Bai Baihe became the representative screen image of China's "chick flicks" in the 2010s (pictured is a still from the movie "Love Is Not Blind")

The reason why they belong to a small group of people, rather than a monolithic gender group, is because "grassroots men" and "chicks" summon different subjects in different images. Compared with the relatively mature and highly accepted "chick movies" that have their own specific forms in different cultures around the world, whether "grassroots men's movies" summon "youth" at the experience level, "lower class people" at the economic level, or "incels" (involuntary celibates) at the sexual relationship level has become a variable in the corresponding subject matter. The problem is that if Li Yang, who has become famous as an independent animation author, not only regards movies as a cultural form of capitalist industry, but also as an applied medium with autonomous rules, if he agrees that "grassroots men's movies" and "chick movies" use similar fictional grammars and oppose the "reality" that is too conservative and stale, lacking humor and imagination, he should pay attention to the overly poor organizational form of female characters in his past grassroots men's stories.

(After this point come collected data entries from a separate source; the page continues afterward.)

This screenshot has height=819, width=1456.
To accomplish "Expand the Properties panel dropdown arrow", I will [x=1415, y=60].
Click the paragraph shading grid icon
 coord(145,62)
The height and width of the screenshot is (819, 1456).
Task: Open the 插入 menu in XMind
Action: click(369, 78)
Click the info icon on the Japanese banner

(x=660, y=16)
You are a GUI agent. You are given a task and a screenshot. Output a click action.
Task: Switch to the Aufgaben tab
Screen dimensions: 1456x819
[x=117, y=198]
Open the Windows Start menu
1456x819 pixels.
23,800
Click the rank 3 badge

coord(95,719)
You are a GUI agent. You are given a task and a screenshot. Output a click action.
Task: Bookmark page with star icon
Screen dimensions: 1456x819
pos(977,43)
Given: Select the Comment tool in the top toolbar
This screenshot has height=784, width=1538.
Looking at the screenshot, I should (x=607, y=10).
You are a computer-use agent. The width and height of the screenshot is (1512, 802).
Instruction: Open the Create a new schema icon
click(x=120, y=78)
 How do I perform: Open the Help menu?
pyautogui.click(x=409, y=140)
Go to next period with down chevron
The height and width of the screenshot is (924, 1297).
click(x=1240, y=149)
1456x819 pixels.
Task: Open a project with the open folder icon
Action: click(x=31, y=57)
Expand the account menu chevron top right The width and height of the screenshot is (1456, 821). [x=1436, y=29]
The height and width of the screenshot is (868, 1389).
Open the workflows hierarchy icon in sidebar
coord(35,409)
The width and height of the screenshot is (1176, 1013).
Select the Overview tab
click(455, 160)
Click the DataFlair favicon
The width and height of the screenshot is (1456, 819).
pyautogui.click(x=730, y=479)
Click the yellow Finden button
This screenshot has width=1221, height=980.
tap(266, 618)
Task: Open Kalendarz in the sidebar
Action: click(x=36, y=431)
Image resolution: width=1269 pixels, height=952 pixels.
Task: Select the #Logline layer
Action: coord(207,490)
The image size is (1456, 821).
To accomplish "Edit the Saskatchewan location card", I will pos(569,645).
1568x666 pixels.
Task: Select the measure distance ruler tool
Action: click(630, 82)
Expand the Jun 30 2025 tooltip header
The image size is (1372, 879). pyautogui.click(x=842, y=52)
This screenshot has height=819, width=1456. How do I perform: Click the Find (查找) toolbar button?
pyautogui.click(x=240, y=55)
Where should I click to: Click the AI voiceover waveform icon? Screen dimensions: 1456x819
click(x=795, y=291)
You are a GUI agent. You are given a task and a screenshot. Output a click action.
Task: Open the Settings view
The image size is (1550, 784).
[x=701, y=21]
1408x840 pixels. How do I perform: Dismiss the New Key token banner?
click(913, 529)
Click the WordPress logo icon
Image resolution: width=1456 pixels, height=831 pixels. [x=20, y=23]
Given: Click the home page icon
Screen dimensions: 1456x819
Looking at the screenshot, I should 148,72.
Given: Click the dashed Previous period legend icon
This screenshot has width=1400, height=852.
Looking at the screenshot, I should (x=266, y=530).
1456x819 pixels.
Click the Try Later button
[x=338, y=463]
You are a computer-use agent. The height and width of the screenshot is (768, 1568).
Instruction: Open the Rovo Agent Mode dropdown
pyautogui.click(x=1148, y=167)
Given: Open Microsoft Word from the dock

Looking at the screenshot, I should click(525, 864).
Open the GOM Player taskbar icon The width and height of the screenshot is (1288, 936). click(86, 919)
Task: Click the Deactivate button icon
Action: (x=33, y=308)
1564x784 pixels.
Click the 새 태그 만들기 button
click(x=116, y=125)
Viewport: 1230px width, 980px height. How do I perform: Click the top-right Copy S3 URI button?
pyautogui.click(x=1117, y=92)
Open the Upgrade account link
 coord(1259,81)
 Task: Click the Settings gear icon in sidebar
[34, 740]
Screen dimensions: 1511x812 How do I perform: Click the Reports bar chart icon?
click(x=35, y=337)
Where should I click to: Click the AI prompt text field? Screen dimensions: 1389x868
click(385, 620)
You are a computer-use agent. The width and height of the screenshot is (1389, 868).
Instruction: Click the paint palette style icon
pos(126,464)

"Safe Evacuation from the 21st Century" also has a completely outdated "rescue prostitute" story. The heroine Yang Yi and the past Wang Qian are indiscriminately forced to serve as virtual partners of grassroots men, waiting for the male protagonist to stretch out his 21st century electronic body to rescue him. Fortunately, we also see the addition of a new character Liu Lianzhi in this movie. She conquered the grassroots youth Wang Zha with the power of a punch into the meridians. More importantly, the existence of Liu Lianzhi has somewhat changed the inherent trajectory of the story and the monophonic boy's self-narration. Under her ridicule, "not growing up" is no longer a "lonely and unique" grassroots boy medal, and the "grassroots male series" movie is finally not just an introverted and closed language system.

references:

1. Cynicism, by Ansgar Allen, translated by Ni Jianqing, Commercial Press, 2023 edition.

2. "Imagination in the Age of Ages", [Japanese] Uno Tsunehiro, Hayakawa Shobo 2011 edition.